The International Monetary Fund director Christine Lagarde on Thursday praised China's plans to address the debt risks of the country's Belt and Road Initiative while highlighting the need for sound fiscal policies.
The Belt and Road Initiative (BRI) would be more effective through increased capital flows across borders and higher financial inclusion with the help of financial technology (FinTech), Ms Lagarde said on Thursday in Beijing. It follows Chinese finance minister Liu Kun's comments that China aims to make the Belt and Road initiative sustainable and prevent debt risks.
"China’s increased focus on the long-term success of Belt and Road Initiative projects, and the announcement today by Finance Minister Liu of a BRI debt sustainability framework, are very welcome steps in the right direction," Ms Lagarde said.
The IMF director's comments came during a three-day Belt and Road summit in Beijing. The initiative is backed by Chinese President Xi Jinping and has faced some criticism as as a number of partner nations raise concern about the high cost of projects. China's move is aimed at easing concerns that the infrastructure plan to boost trade and investment creates a heavy debt burden for some countries.
Ms Lagarde said the financial connectivity behind the BRI can be achieved firstly by increasing capital mobility that supports inclusive growth.

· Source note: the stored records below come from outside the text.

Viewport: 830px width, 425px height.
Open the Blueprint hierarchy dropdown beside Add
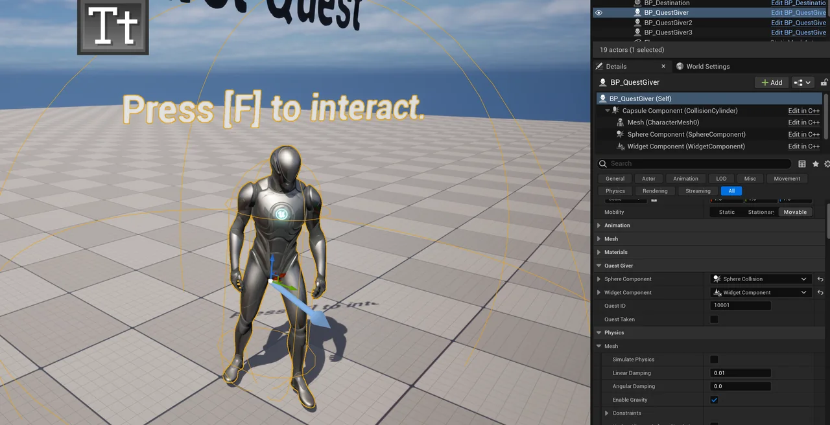coord(804,82)
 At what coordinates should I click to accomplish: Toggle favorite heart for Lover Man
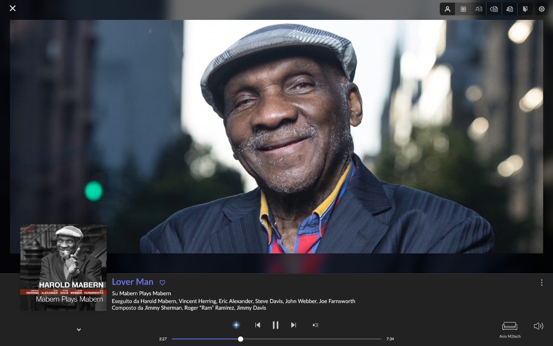(162, 282)
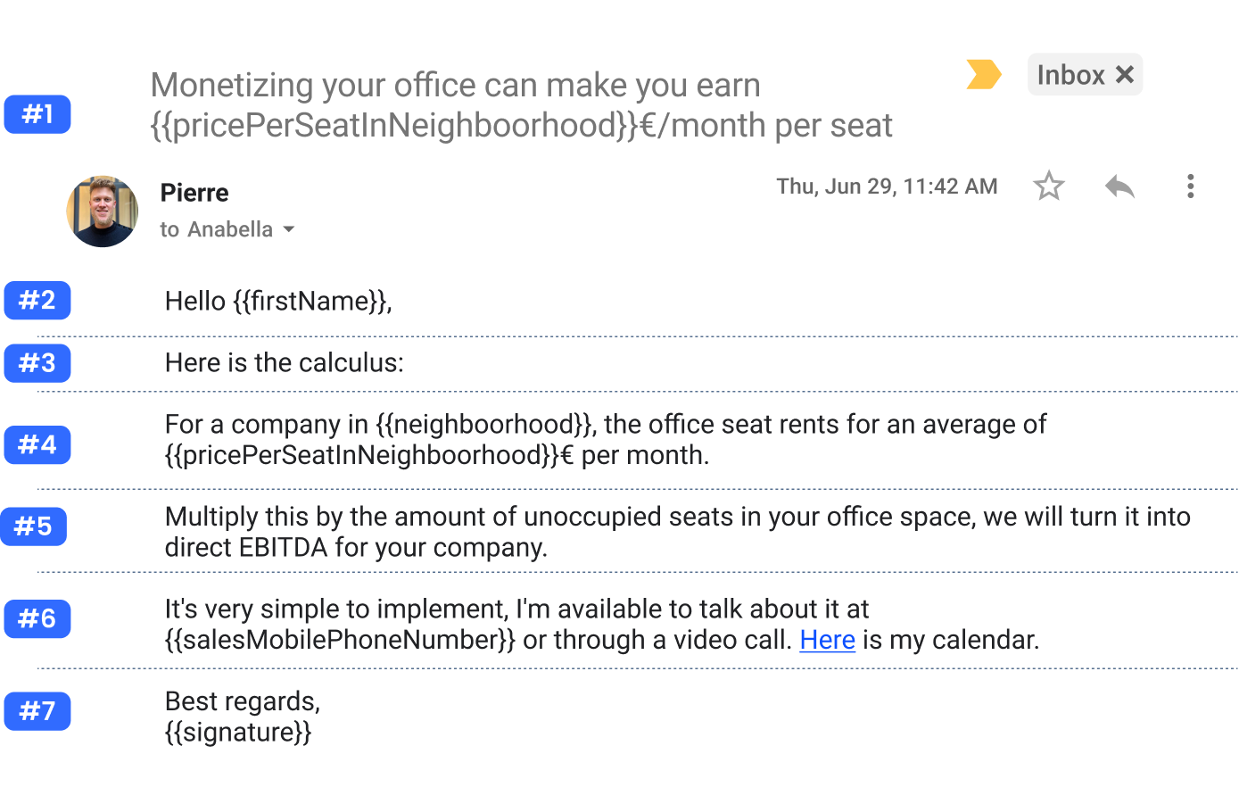
Task: Click the sender name Pierre
Action: (x=194, y=193)
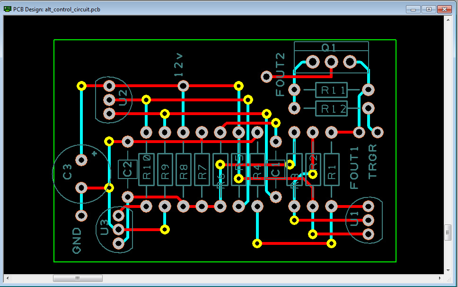
Task: Click the PCB Design window title icon
Action: pos(8,9)
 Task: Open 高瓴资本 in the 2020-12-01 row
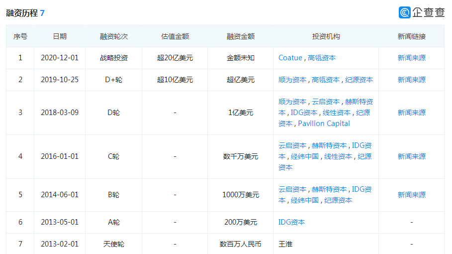click(x=322, y=58)
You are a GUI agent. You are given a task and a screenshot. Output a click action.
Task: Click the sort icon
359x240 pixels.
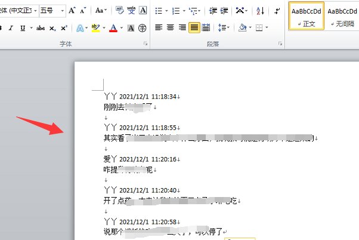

This can be done by boosting investments in infrastructure, manufacturing and health care.
"Making progress on major infrastructure needs will require capital flows to rise again and to be managed safely," she said.

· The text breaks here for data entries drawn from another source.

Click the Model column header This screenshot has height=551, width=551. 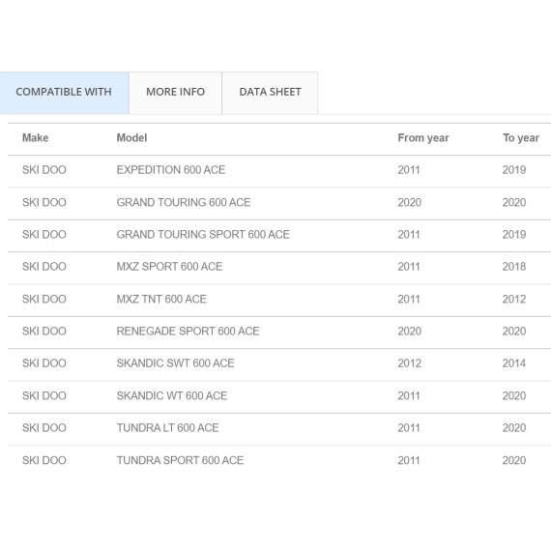click(131, 138)
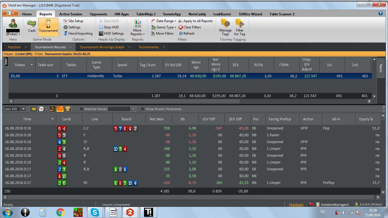
Task: Open the Last 250 hands dropdown
Action: click(23, 109)
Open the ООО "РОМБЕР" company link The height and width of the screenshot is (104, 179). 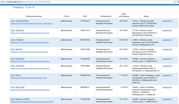(17, 40)
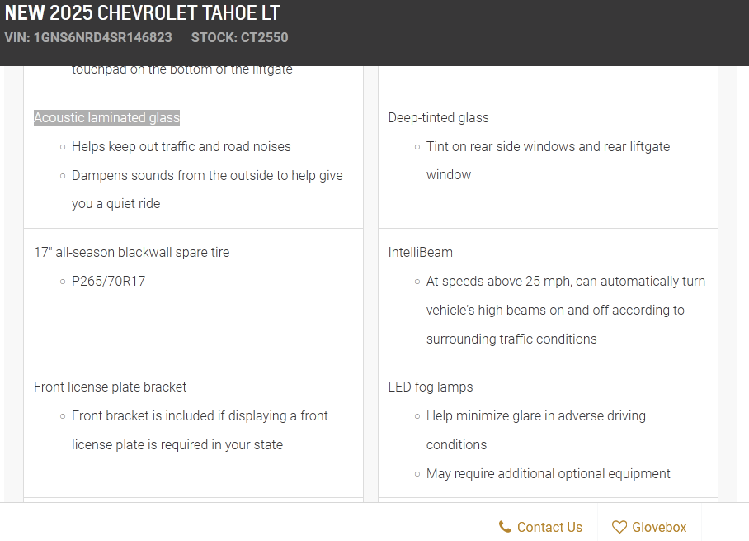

Better capital flows can also bring down the cost of finance, improve the financial sector's efficiency and allow capital to support productive investments and new jobs.
"That is certainly the case here in China, where a further opening of the bond market to foreign investors will enable diversification and foster the internationalisation of the renminbi [or yuan currency]," she said.
Secondly, including the unbanked population in the economies through FinTech can help make the BRI more effective.
Nearly half of the adult population in low and middle-income Asia-Pacific economies do not have a bank account, according to the IMF. Less than 10 per cent have ever borrowed from a financial institution
If the least financially inclusive countries in Asia narrowed the finance gap to the level of Thailand - an emerging market economy - the poverty rate in those countries could be reduced by nearly 4 per cent, an IMF analysis shows.
This can be done by enabling more women and rural dwellers to access financial services, Ms Lagarde said.
The financial gender gap for women in developing countries is about 9 per cent, largely unchanged since 2011.
Financial connections that can be forged by the BRI can lead to new construction, new jobs, new opportunities and, ultimately, the ability to achieve economic security.
"If we find ways to harness the potential, we can build more prosperous, inclusive economies that benefit all," Ms Lagarde said.